Arby's isn't antibiotic-free yet.
Common illnesses are becoming more difficult to treat because of increased antimicrobial resistance, and the food we eat plays a major role in this phenomenon. Most top fast-food chains in the United States continue to sell beef produced with routine antibiotic use, earning them poor grades in the fifth annual Chain Reaction scorecard, according to the National Resources Defense Council. Arby's consistently receives an F grade for the lack of transparency around antibiotics in their roast beef.
Many sauces contain secret sugars.
At Arby's the only thing that comes second to the meats are the sauces. But, before you douse your sandwich in a sweet BBQ sauce, take a look at the ingredients list. Sauces like Arby-Q and Arby's Sauce list high-fructose corn syrup as the first or second ingredient, many experts believe added sugars are a big contributor to the obesity epidemic in the US.

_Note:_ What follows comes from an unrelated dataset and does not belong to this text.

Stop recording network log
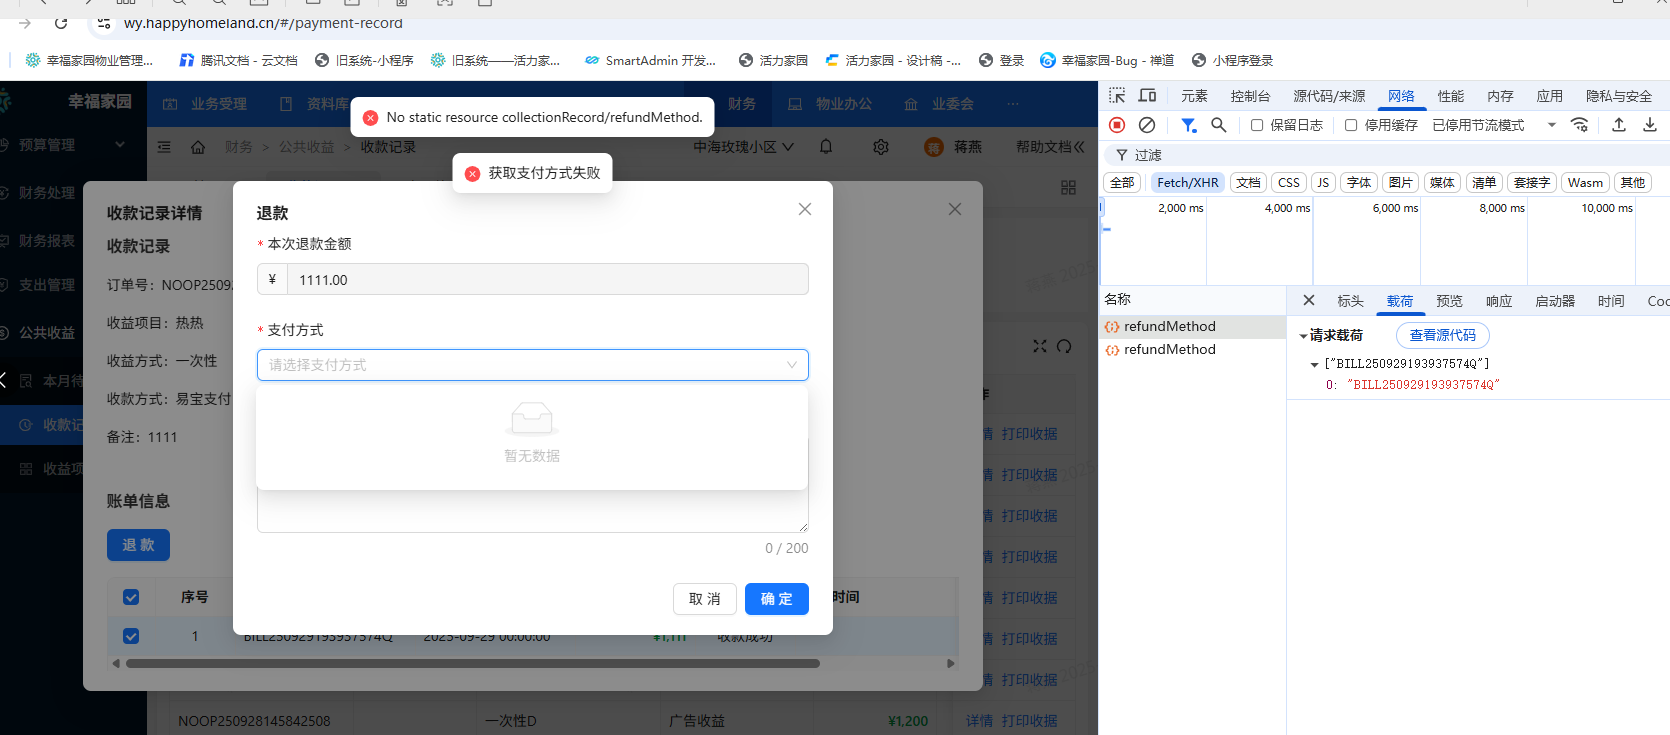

You can add fish to the Meat Mountain.
Stacked ridiculously high with almost all the meats, the famous sandwich comes with two chicken tenders, slices of roast turkey, pit-smoked ham, corned beef, 13-hour smoked brisket, USDA-choice Angus steak, roast beef, and pepper bacon. However, if that's not quite enough food for you, go ahead and ask for the "Denali." Meaning, add a fried fish fillet to the sandwich—it's certainly a choice.
You can get free extras.
One thing the chain really doesn't want you to know? You can hack their menu and customize your sandwich with free extras, all you have to do is ask. For example, according to MenuHack, you can switch the bread on any sandwich with another type of bread the restaurant offers. We strongly endorse the Classic Roast Beef on an onion roll. Speaking of onions, you can add the chain's crispy onion tangler topping to any sandwich, for an extra oniony crunch!
Arby's has dipped its toes into the alcohol industry.
Arby's iconic curly and crinkle fries have been turned into two different kinds of vodka. Since vodka can be made with potatoes this is not a totally outlandish idea. The chain also just recently came out with a Smoked Bourbon that uses the same woods used to smoke the meats on Arby's Smokehouse Sandwiches. All, unfortunately, are sold out.